Re: HP philosophy Message #4 Posted by Howard Owen on 30 Jan 2006, 10:55 p.m., in response to message #1 by Joe Edwards
The 41C documentation taught me how to program. I had seen an Apple ][ and a Commodore Pet, but I didn't know the first thing about BASIC. The excellent "Owner's Handbook and Programming Guide" was all I needed to break through from nearly complete ignorance into a fairly good grasp of how computers were programmed. (I actually didn't know what a good grounding it was until later, when assembly programming and FORTH on the Apple came easily to me.)

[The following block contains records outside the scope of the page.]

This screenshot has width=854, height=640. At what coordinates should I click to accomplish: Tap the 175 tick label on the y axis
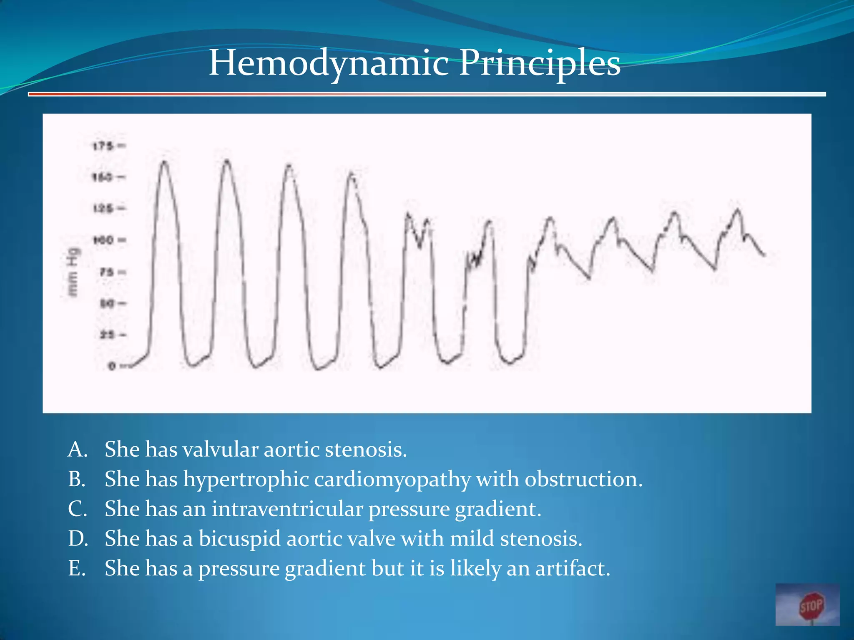pyautogui.click(x=103, y=146)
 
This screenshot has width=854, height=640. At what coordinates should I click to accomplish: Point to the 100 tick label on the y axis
pyautogui.click(x=103, y=240)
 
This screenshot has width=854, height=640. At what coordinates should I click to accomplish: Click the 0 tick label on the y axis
pyautogui.click(x=111, y=366)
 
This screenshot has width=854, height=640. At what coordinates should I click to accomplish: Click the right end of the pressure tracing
pyautogui.click(x=764, y=255)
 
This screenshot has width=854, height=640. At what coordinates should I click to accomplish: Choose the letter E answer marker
pyautogui.click(x=77, y=568)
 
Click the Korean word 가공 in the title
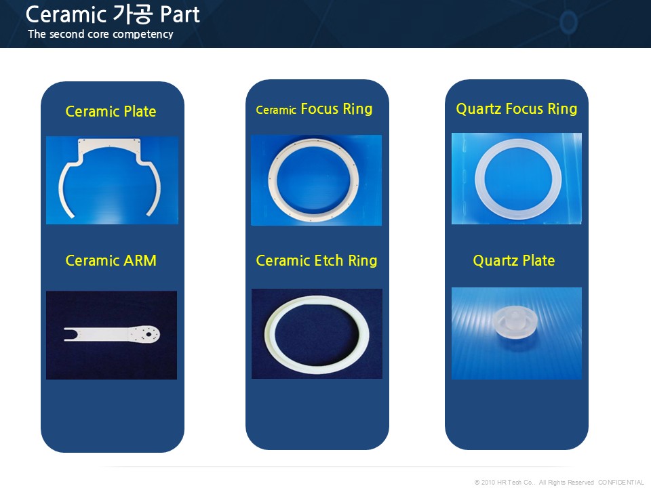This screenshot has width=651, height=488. [x=133, y=14]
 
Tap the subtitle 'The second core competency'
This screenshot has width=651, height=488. [x=100, y=34]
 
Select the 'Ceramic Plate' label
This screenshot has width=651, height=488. [x=111, y=111]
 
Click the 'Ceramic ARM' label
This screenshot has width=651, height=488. [x=111, y=260]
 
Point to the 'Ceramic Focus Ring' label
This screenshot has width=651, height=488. [x=314, y=109]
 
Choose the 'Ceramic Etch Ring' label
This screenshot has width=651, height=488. [x=317, y=260]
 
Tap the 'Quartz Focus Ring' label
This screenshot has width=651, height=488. [x=517, y=108]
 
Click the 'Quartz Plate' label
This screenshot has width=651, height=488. [x=514, y=260]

Documentation, or the lack of it, on the low-end machines notwithstanding, I don't fault HP for trying to produce good documentation for the RPL machines. The 28S manuals are pretty good. But the complexity of the machine had increased to the point where they couldn't give the same kind of general overview. The 48G saw the publication of the AUR, a fine piece of work. It even tries to reproduce that signature HP method of teaching programming through the use of examples. But the language is much, much harder, so the tutotial has to spend most of its time discussing the details rather than how they fit together.
That philosophy that Les says is lacking in the manuals is actually present in "HP-28 Insights" by William Wickes. It gives a designer's eye view of the machine. It's not particularly helpful in learning how to operate the machine, but it does give you an excellent idea of where the principle architect of RPL was coming from. But the HP-48 version of this work was two volumes, so you really ended up needing to read four volumes of not-so-easy prose to appreciate the attempt HP made to deliver documentation of a quality similar to the best of what had come before. And in my opinion, the attempt failed, precisely because the job was made so much harder by the explosion in complexity that RPL brought with it.

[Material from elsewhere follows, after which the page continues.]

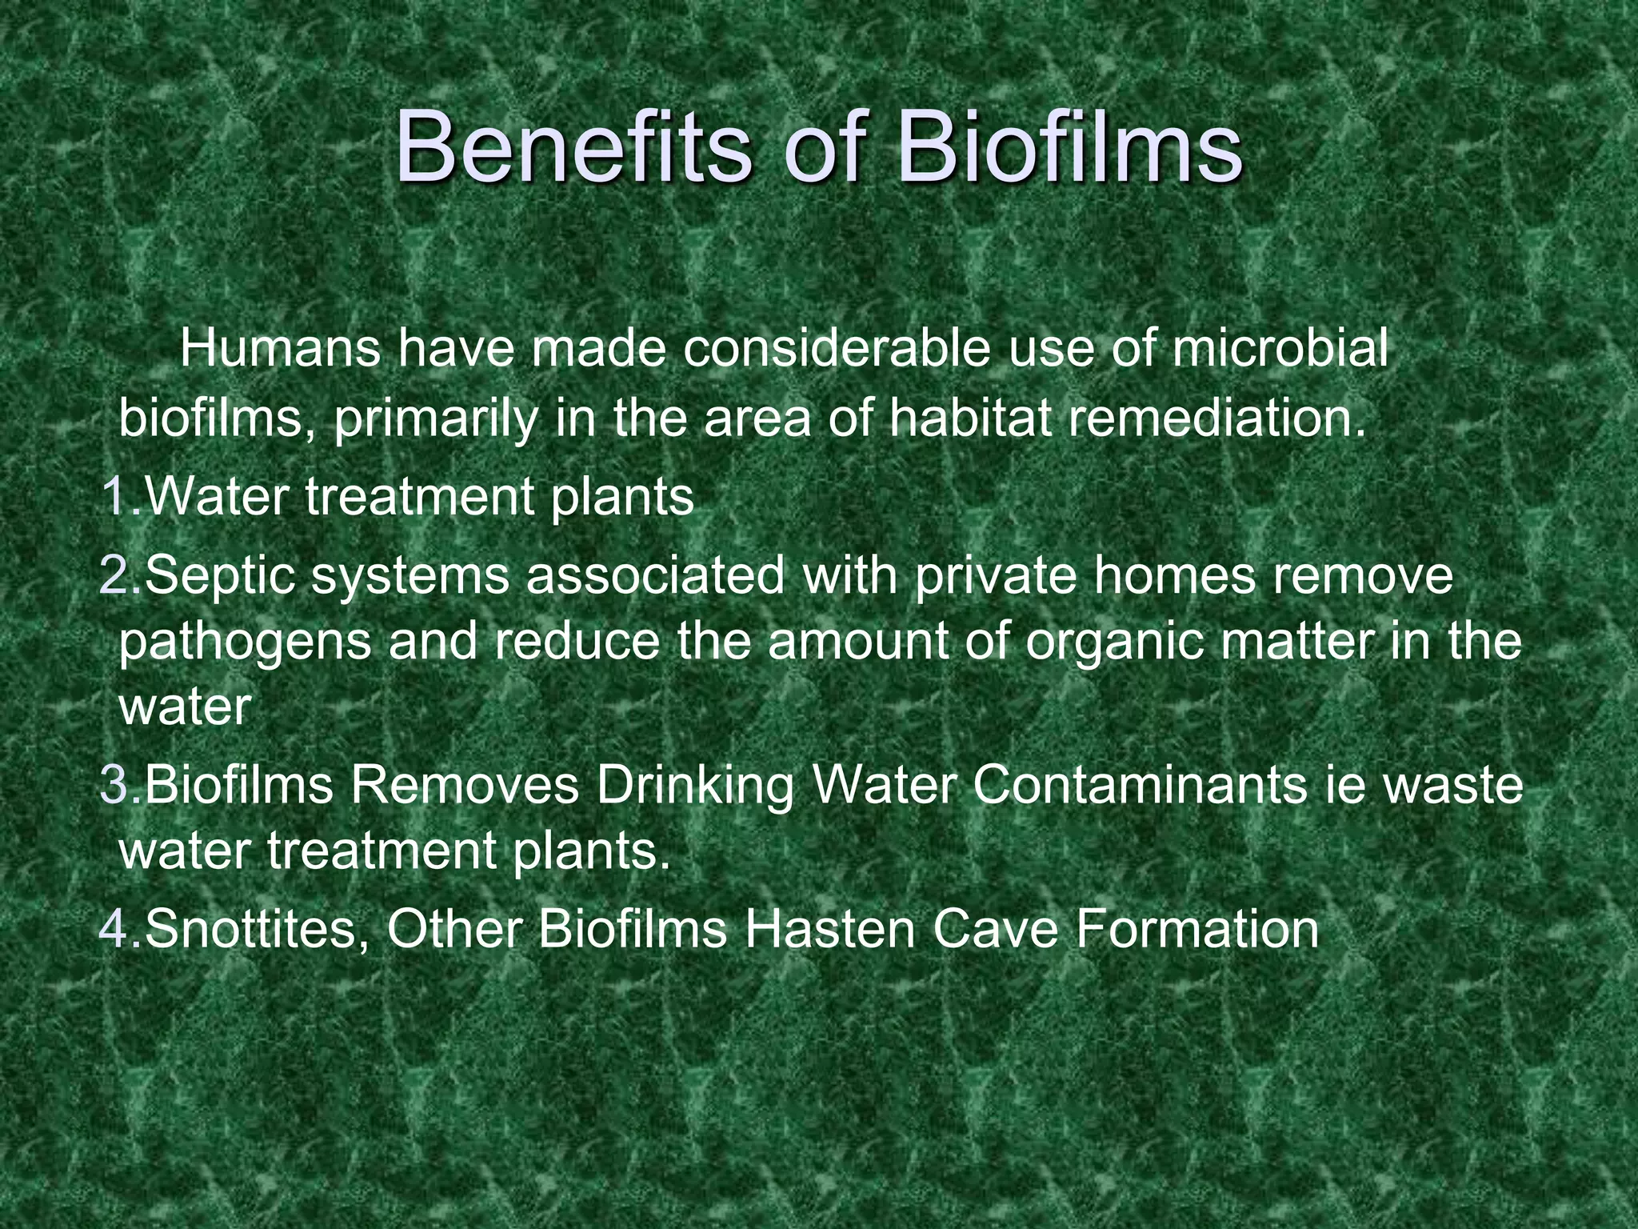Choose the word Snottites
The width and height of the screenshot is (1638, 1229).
click(256, 929)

When I got my 41C, I spent at least six hours every day reading that manual and playing with the calculator. Inside a month, I had a pretty good grasp of what the basic machine was capable of. It's been seven months since I bought an HP-49g+. I haven't concentrated my time on it, or on the 48s I've bought, in the same way as for that first 41, but I've spent plenty of time nonetheless. I am nowhere close to knowing the whole machine the way I knew my first 41. That's not the documentation's fault, however. The new AUR for the 49G+ is built on the old 48 AUR, with lots of additions from the Metakernel manual and other places. There's a terrific little User's Guide by Dr. Gilberto Urroz that gives a methematical introduction to the operation of the machine, and a larger User's manual in PDF form that fleshes the guide out nicely. The documentation is well organized and comprehensive. But the machine is just too darn complicated to grasp in a short time. I keep learning new stuff the longer I play with the 49g+. This is a great delight for me, since I'm doing this as a hobby, i.e. for recreation. But I can certainly see why TI won the educational market with its simpler machines. HP probably got a lock on the mathematics and computer science geek market, but gave up the rest with these powerful, but difficult machines. I'm just glad I'm in the target demographic. 8)
Regards,
Howard
P.S. Don't worry about being born "too late." You get to partake of the best of the past and the present. And you have a longer time to try to influence the future. Good luck!